All of this is fine and dandy. In no time you'll be chatting away to friends and family around the globe.

Despite this, some people are really anti-Skype...



Why is that, I wonder? Don't they have friends and family in far off places? don't they like having every Sunday rammed full of Skype appointments? don't they like new technology? don't they like free things, even if they're a bit rubbishy some times?

You see, just like everything else in life, Skype can have some failings, technical hitches if you like, that is no fault of the system, more to do with the users inability to get his act together...

Things that can go wrong are usually visual: best mate looks a bit fuzzy; best mate is tiddly and thinks the desk lamp is the camera; best mate doesn't realise you are there and is screaming obscenities about "bloody Skype" or even worse sitting in his pants scratching his nads. Whatever the event you will spend the majority of your Skype time talking about Skype issues. A typical conversation goes along the lines of :-

"Yo bro is that you, mate?"

"Yes, mate. Is that you, bro?"

"Yes, mate."

"I can't hear you very well."

"Oh, I can hear you ok. You're a bit fuzzy, mind you. Have you been drinking?"

"What was that?"

"I've only got half an hour - going out with the kids."

"Eh? Aye, what's the weather like?"

"I'm just adjusting the camera." The camera, which hangs on the monitor with a pubic hairs worth of plastic, invariably falls "down the back" somewhere. You keep talking anyway, even though you can't be heard. Skype doesn't worry about such minor details. After several delicate attempts trying to rebalance it you hit it repeatedly with a hammer. This severe deformation has worked in your favour, creating a ledge of bruised plastic which fits perfectly around the edge of your monitor.

"Aye, its raining here."

"Oh, it's roasting here."

Then someone will come into the room. Actually, it's usually about nine people and they will all push in for a camera slot, make silly faces and wave like loonies. They'll all then start to rabbit at once, leaving you with nothing to say but...

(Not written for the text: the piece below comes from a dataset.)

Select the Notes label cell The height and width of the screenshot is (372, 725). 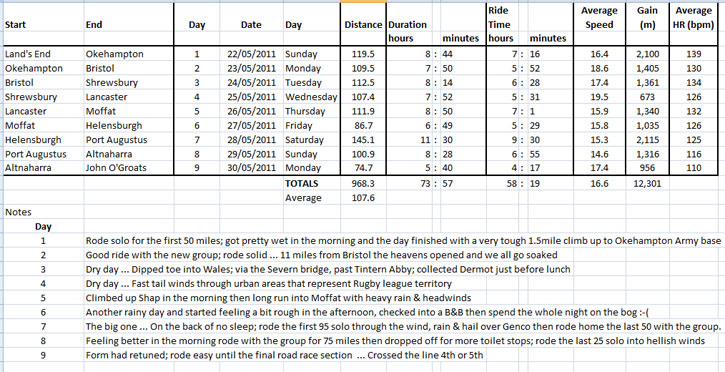43,212
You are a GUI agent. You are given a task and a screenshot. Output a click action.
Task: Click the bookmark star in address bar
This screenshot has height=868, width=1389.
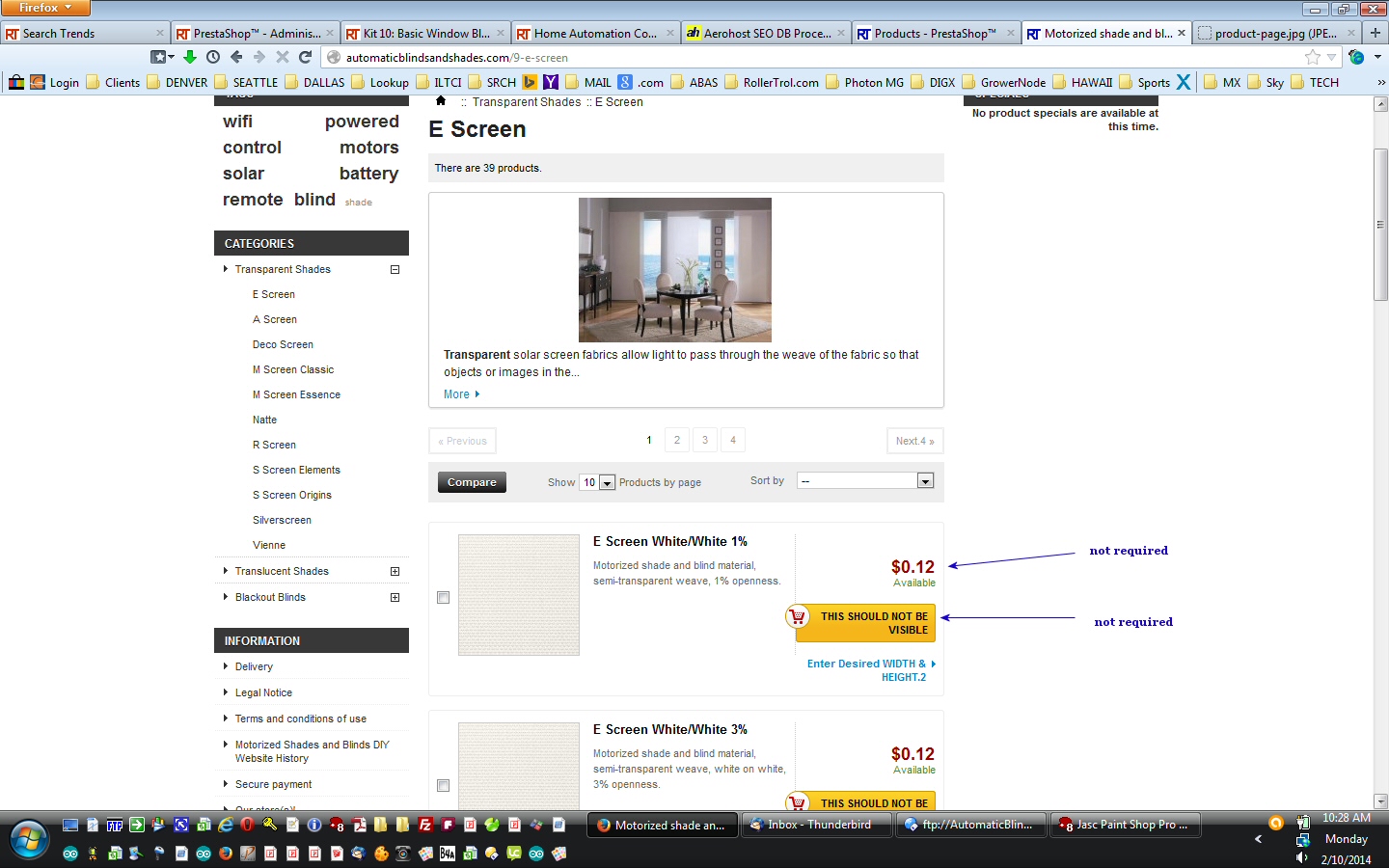pos(1312,57)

"It's really hot here" or "it's raining"

At least two people will get behind the web-caster and do rabbit ears whilst mouthing the word "wanker". Which, to be fair, is usually mildly amusing, just a bit disturbing to see your Granny and Grandad doing it.
Before you know it, your half hour is up.

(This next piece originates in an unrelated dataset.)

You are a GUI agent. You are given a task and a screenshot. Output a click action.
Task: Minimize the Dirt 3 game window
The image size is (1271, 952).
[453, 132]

"Right. Great to see you, bro. I'll give you a wee Skypo back next Sunday, ok?!"

"Aye that'd be great, mate. Brilliant talking to you!"

And that's the funny thing, it doesn't really matter what you say. In fact one of the best conversations I had recently was with my brother-in-law and a dead mic. [Microphone that is, not my mate Mike. He's not dead or anything like that. Well, at least he wasn't last time I Skyped him]. I had to hold up bits of paper which said witty things like "you look like a girl" and "can you go away please I need the toilet". He managed to waffle on in monologue with me in stitches as he gave me abuse about everything from my hair to my taste in socks. I responded with silent wit and charm. It's amazing how many times one can show ones buttocks and give the vicky to a web cam and still get a laugh.

You see, it's being in touch that counts. Which, when all said and done, makes Skype well worth the pain.